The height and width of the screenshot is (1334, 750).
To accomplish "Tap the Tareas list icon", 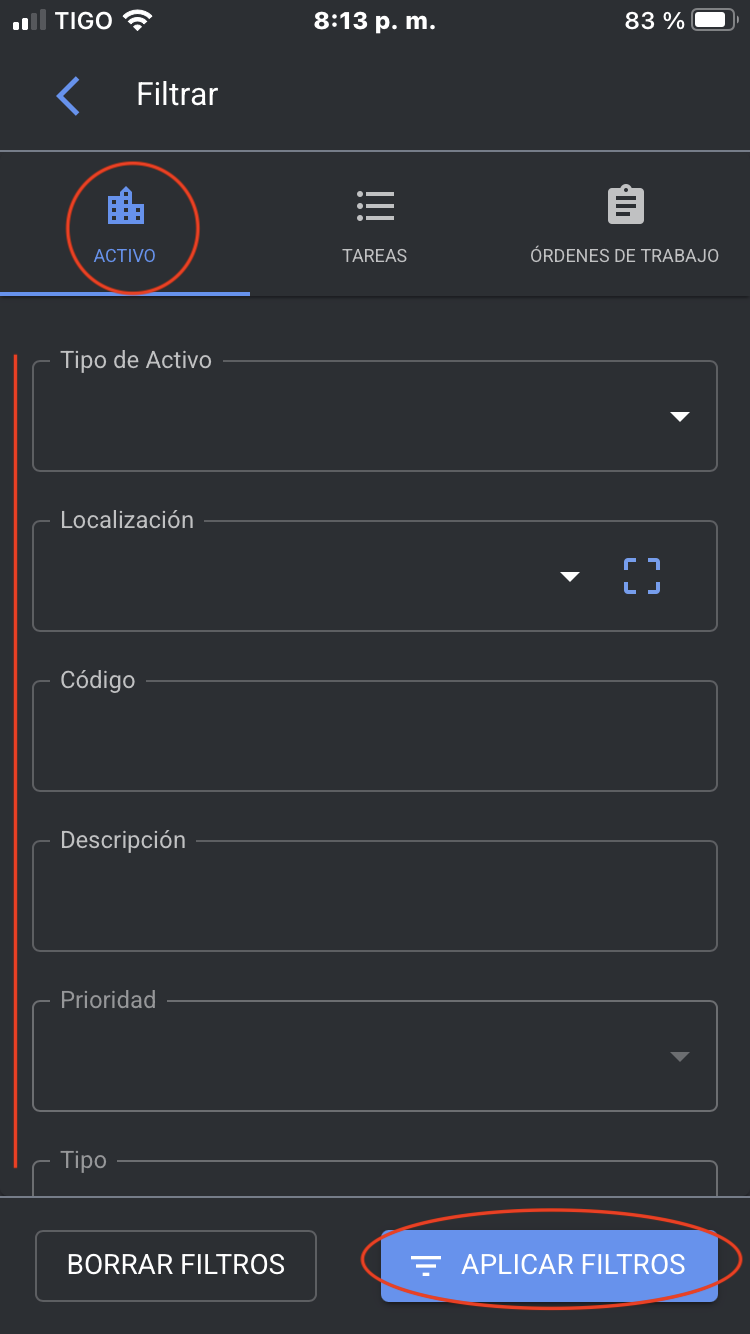I will tap(375, 206).
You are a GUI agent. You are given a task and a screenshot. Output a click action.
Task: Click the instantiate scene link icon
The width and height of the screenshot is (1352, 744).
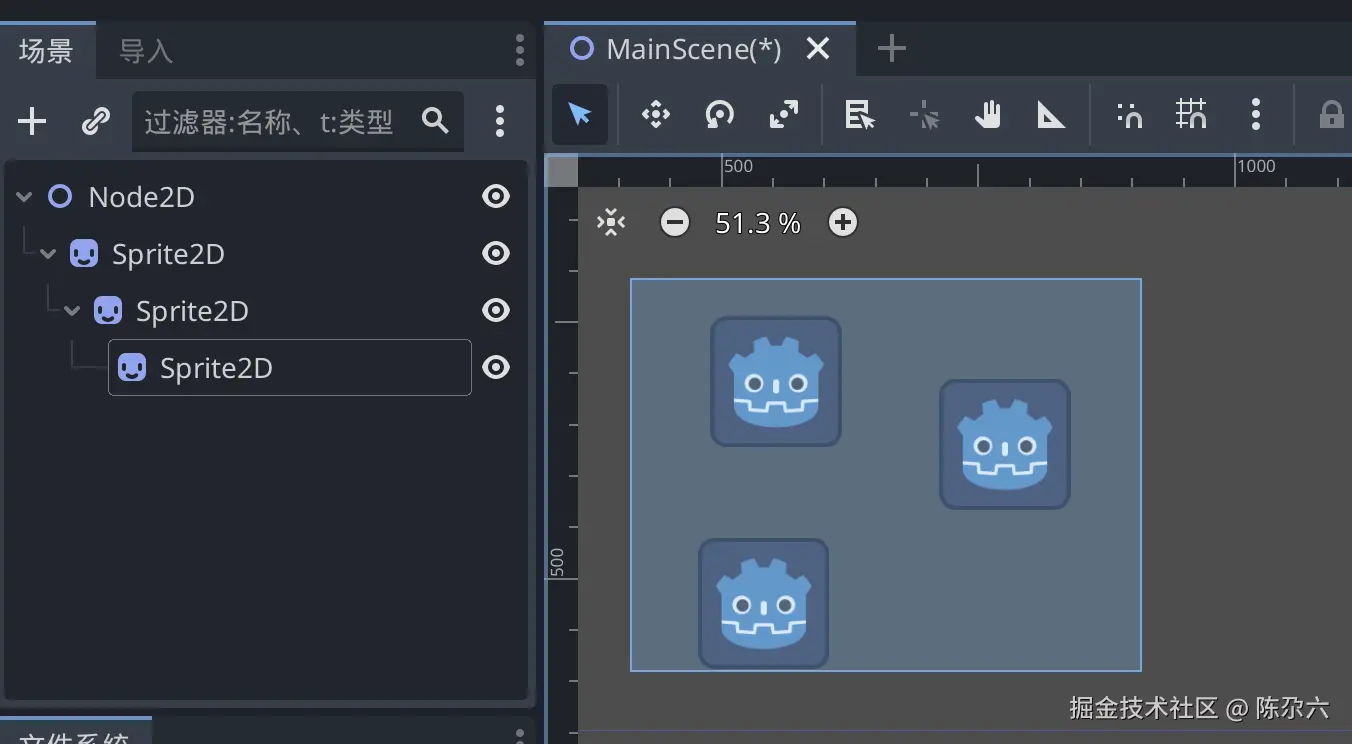coord(95,122)
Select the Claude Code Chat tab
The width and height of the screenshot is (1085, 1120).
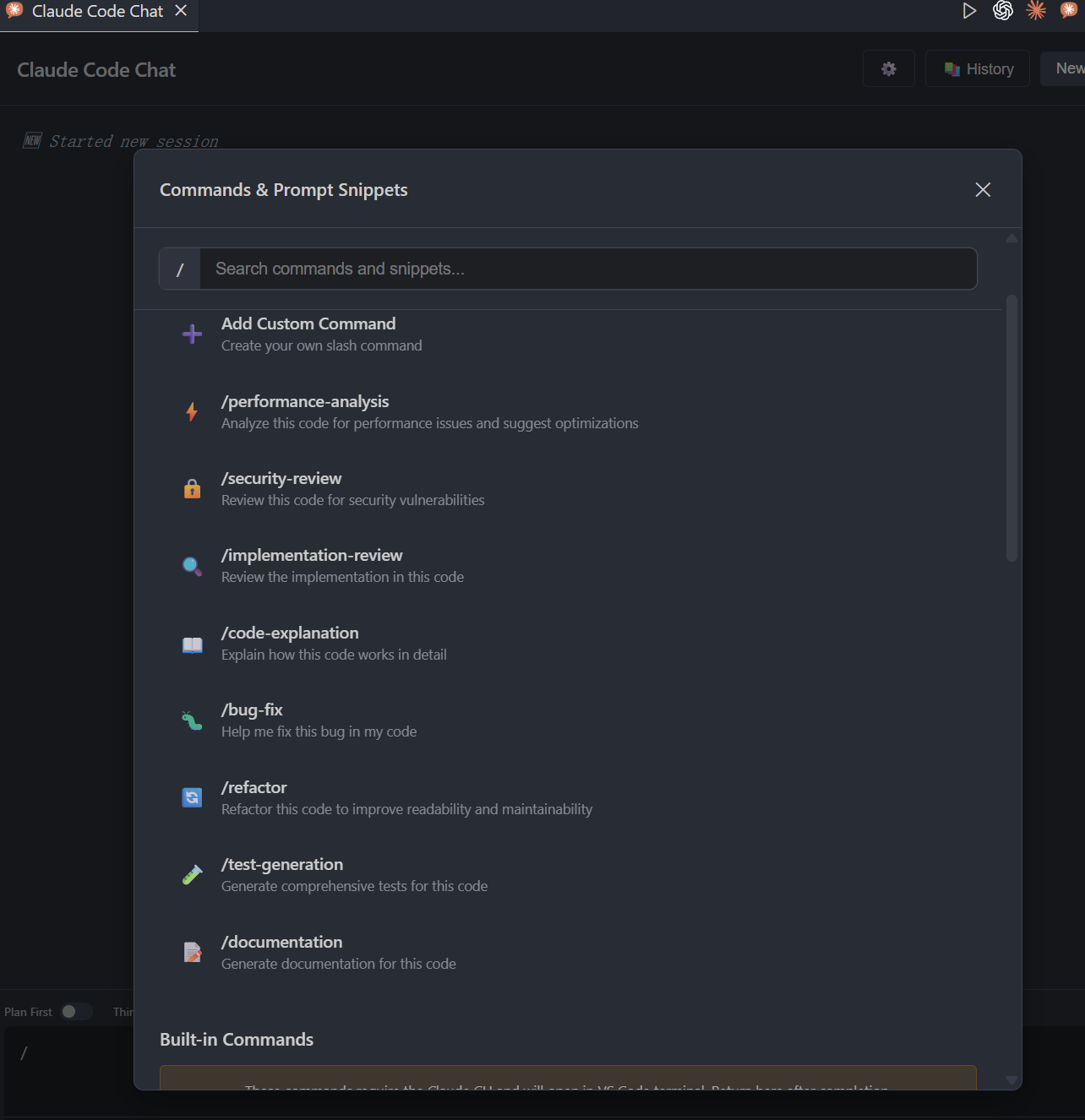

**ASSIGNMENT**
Please set down, word for word, the lines starting at the line that holds "Select the Claude Code Chat tab" and running to the end of the listing, with no pictures.

**RESULT OF THIS TASK**
Select the Claude Code Chat tab
The width and height of the screenshot is (1085, 1120).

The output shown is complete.